2024 Author: Jasmine Walkman | [email protected]. Last modified: 2023-12-16 08:29
When we talk about whether frozen foods are useful or harmful to our health, it is important to know that it is extremely important whether the freezing technology is followed correctly.
If the products are frozen at -18 to -36 degrees Celsius and then stored at -12 to -18 degrees, some microorganisms will indeed be destroyed, but some, such as staphylococci and typhoid, will continue to lead a hidden life and after thawing the products will start to multiply again.

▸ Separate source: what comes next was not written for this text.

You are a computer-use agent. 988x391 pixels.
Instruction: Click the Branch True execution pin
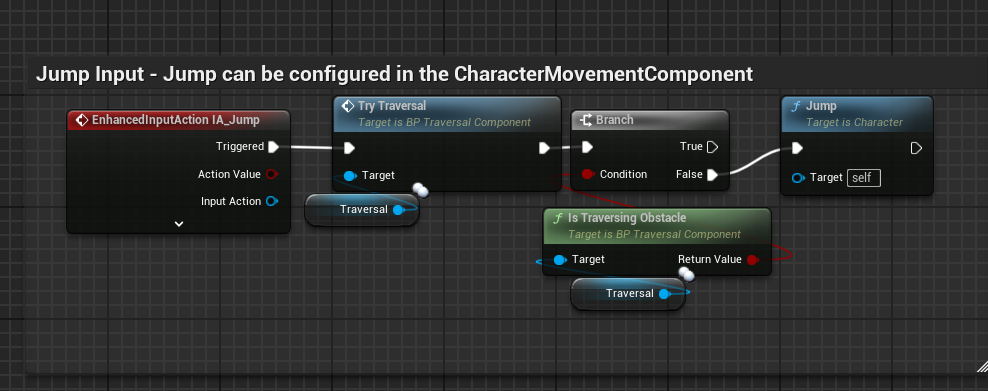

Therefore, it is necessary before food is frozen to be well processed, and this is most often done by blanching. Here's what you need to know about frozen products and judge for yourself whether they are healthy or not:
If vegetables are frozen properly, they retain up to 95% of their vitamins.
The advantage of frozen fruits and vegetables is that you can eat them at a time that is not their season.
If you have your own garden, keep in mind that there is nothing more useful than shredded fruits and vegetables that you will eat immediately. However, if you have to buy them, know that it takes a few days from picking them up and delivering them to the store, during which time they lose most of their vitamins.
If you buy frozen foods, find out how they were frozen. If they have been subjected to the so-called shock freezing, their cellular structure will not be disturbed, as a result of which their vitamins and taste will be preserved.
Frozen fruits and vegetables can be stored for up to 1 year if kept at a temperature of -18 degrees Celsius and up to 2 years if kept at -35 degrees Celsius.
In many cases, frozen vegetables are more useful than fresh ones because they are frozen immediately after harvest, while others stay for several days before being eaten.
If the products are frozen at a temperature of up to - 10 degrees Celsius, they can develop mold and become unfit for consumption.
When defrosting products that will be subjected to heat treatment, defrosting must be done quickly.
Frozen products that will not be subjected to heat treatment must be thawed slowly.